Jessica A. Shepherd Purcell is an American mathematician specializing in low-dimensional topology whose research topics have included hyperbolic Dehn surgery and the Jones polynomial. She is a professor of mathematics at Monash University in Melbourne, Australia.

==Education==
Purcell credits a high school mathematics teacher, Mr. Pehrson, for her interest in mathematics. She majored in mathematics as an undergraduate at the University of Utah, with a minor in computer science. She was a co-winner of the 1998 Alice T. Schafer Prize for Excellence in Mathematics by an Undergraduate Woman of the Association for Women in Mathematics, and graduated summa cum laude in 1998.
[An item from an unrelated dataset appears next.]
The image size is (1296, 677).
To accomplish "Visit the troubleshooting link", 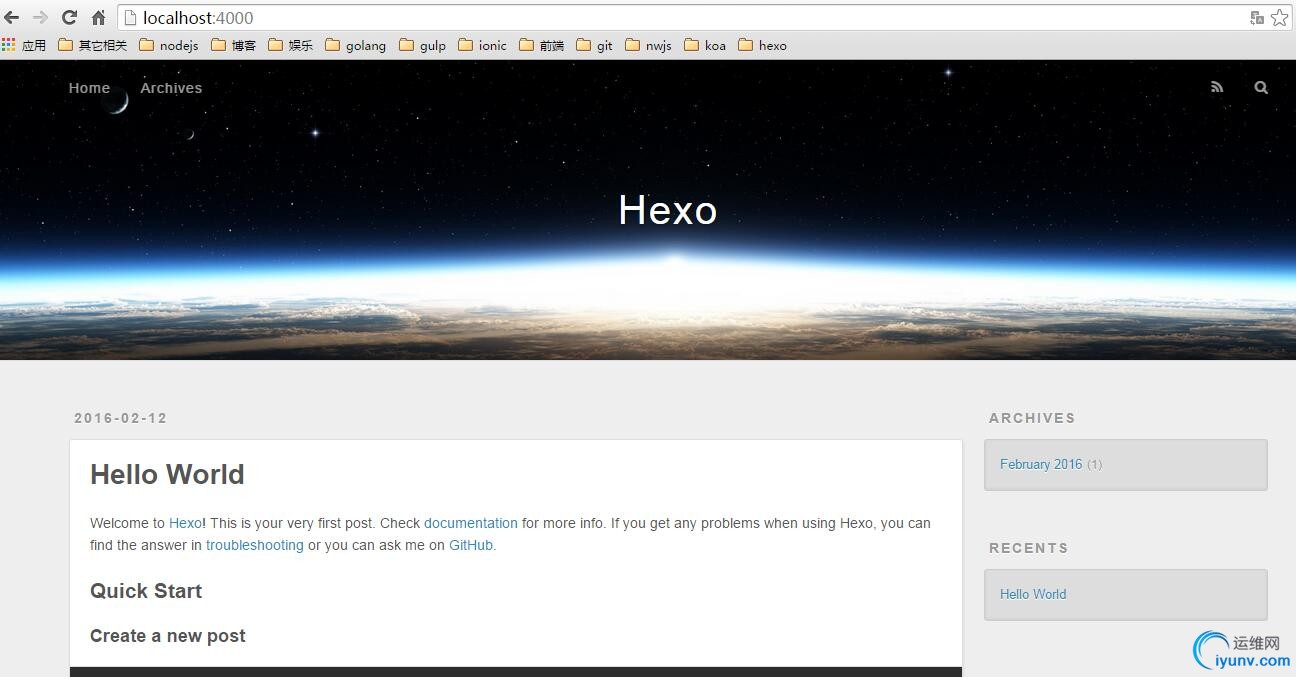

After earning a master's degree in mathematics at the University of Michigan in 1999, Purcell completed her Ph.D. at Stanford University in 2004. Her dissertation, Cusp Shapes of Hyperbolic Link Complements and Dehn Filling, was supervised by Steven Kerckhoff.

==Career==
After postdoctoral research at the University of Texas at Austin and University of Oxford, Purcell became an assistant professor at Brigham Young University in 2007. She was named a Sloan Research Fellow in 2011, and earned tenure at Brigham Young in 2013. After visits to Monash University and at the Institute for Advanced Study as a Von Neumann Fellow, she moved to Monash as an associate professor in 2015, became an ARC Future Fellow in 2017, and was named full professor in 2019.

She chaired the Women in Mathematics Special Interest Group of the Australian Mathematical Society for 2018–2019 and 2019–2020.

==Recognition==
Purcell's work has earned international recognition for advancing understanding of geometric structures in three-dimensional spaces, including applications to theoretical physics and pure mathematics. She has received prestigious awards, such as the Alfred P. Sloan Research Fellowship in 2011, the National Science Foundation CAREER Award from 2013 to 2016, and the Von Neumann Fellowship at the Institute for Advanced Study in 2015.
Purcell was elected a Fellow of the Australian Academy of Science in May 2025. She was elected to the 2026 class of Fellows of the American Mathematical Society.

==Books==
Purcell is the author of the book Hyperbolic Knot Theory (Graduate Studies in Mathematics 209, American Mathematical Society, 2020). With David Futer and Efstratia Kalfagianni she is a coauthor of Guts of Surfaces and the Colored Jones Polynomial (Lecture Notes in Mathematics 2069, Springer, 2012).